Cet amendement propose de rétablir la possibilité de cession totale de l’entreprise dans le cadre du redressement judiciaire. Il est en effet nécessaire de ne pas attendre la liquidation judiciaire pour céder une entreprise, pour diverses raisons.
Tout d’abord, l’impact psychologique d’une liquidation judiciaire sur le débiteur, ses partenaires et ses salariés est beaucoup plus dévastateur que celui d’une cession. Actuellement, la cession de l’entreprise dans le cadre du redressement judiciaire est vécue comme un sauvetage de l’entreprise.
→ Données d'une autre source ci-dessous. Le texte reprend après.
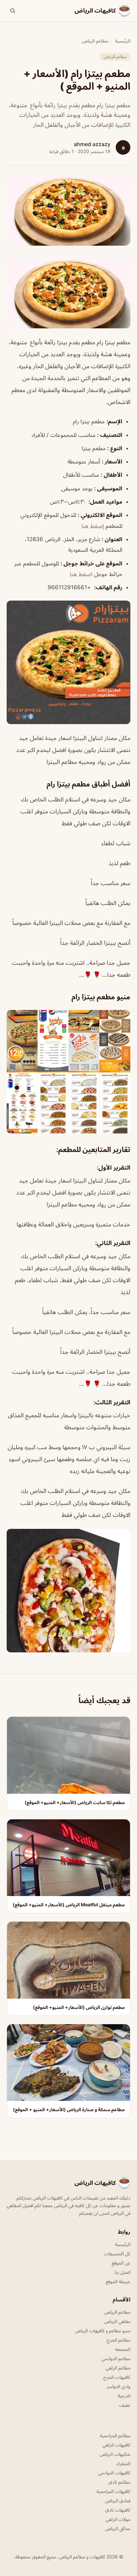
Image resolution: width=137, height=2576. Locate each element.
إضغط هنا (93, 526)
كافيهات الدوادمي (114, 2472)
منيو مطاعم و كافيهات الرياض (102, 2330)
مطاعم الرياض (95, 40)
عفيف (124, 2405)
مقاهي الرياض (117, 2321)
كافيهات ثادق (117, 2510)
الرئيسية (122, 40)
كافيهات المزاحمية (113, 2491)
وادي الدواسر (118, 2386)
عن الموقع (121, 2263)
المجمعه (122, 2349)
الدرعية (124, 2395)
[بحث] (13, 11)
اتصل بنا (122, 2272)
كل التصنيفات (117, 2253)
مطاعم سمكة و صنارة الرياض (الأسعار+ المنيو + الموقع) (69, 2109)
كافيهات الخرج (116, 2377)
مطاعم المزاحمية (115, 2435)
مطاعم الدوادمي (115, 2358)
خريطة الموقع (118, 2281)
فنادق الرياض (117, 2500)
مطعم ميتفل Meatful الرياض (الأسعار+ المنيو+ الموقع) (69, 1904)
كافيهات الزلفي (116, 2445)
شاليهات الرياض (115, 2454)
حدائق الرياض (117, 2528)
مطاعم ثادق (119, 2482)
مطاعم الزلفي (118, 2367)
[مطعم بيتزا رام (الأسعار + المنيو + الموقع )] (68, 293)
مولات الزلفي (118, 2519)
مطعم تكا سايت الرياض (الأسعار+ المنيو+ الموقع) (75, 1802)
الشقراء (123, 2463)
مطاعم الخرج (118, 2340)
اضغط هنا (81, 574)
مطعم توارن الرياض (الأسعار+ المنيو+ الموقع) (79, 2007)
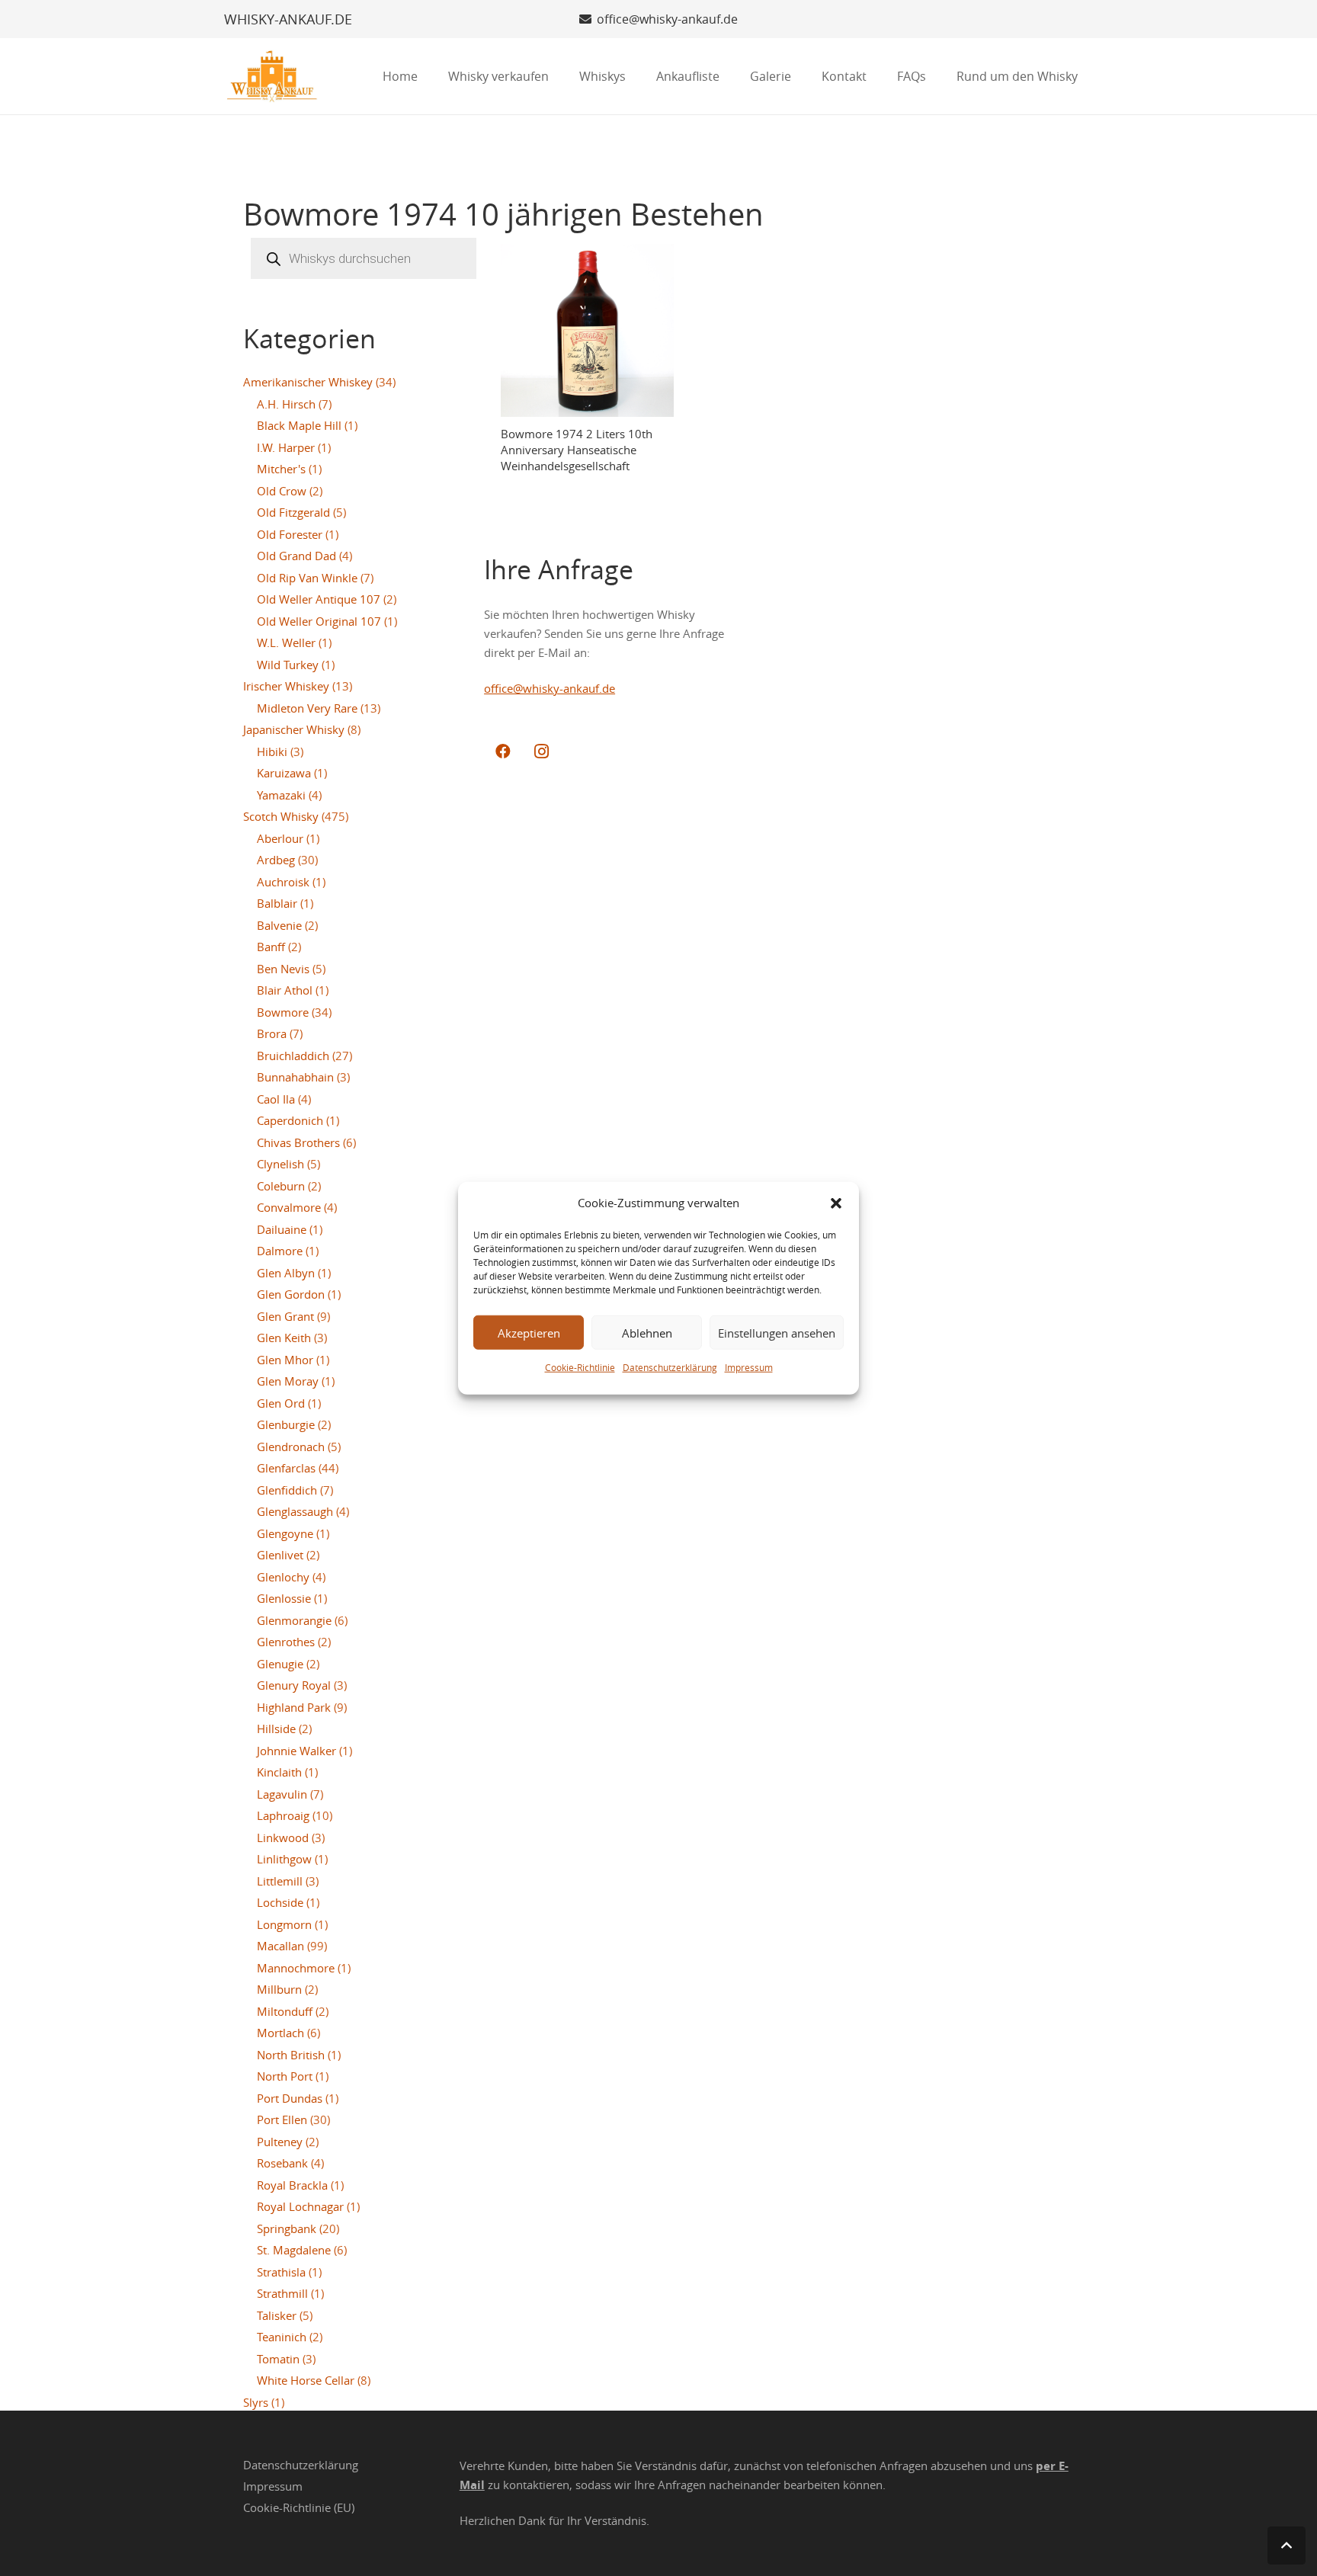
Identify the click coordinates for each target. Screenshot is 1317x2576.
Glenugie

Le débiteur, notamment, cherche fréquemment à favoriser l’adoption d’un plan de cession plutôt que de subir la liquidation de son entreprise.
D’autre part, la cession totale de l’entreprise a d’autant plus de chances d’assurer la pérennité de celle-ci qu’elle est effectuée tôt. En redressement judiciaire, la cession peut être préparée par le débiteur lui-même, qui connaît bien son entreprise et peut susciter des offres d’acquisition. L’entreprise mise en liquidation judiciaire, en revanche, a généralement perdu des clients, des salariés et une grande partie de la valeur de ses actifs. Ceci explique que les cessions totales effectuées aujourd’hui en liquidation judiciaire, par la procédure de cession d’unité de production, se font souvent à un prix très bas, qui ne permet pas d’apurer le passif dans de bonnes conditions. Par ailleurs, plus la situation économique et financière de l’entreprise se dégrade, plus l’éventualité d’une cession totale devient improbable.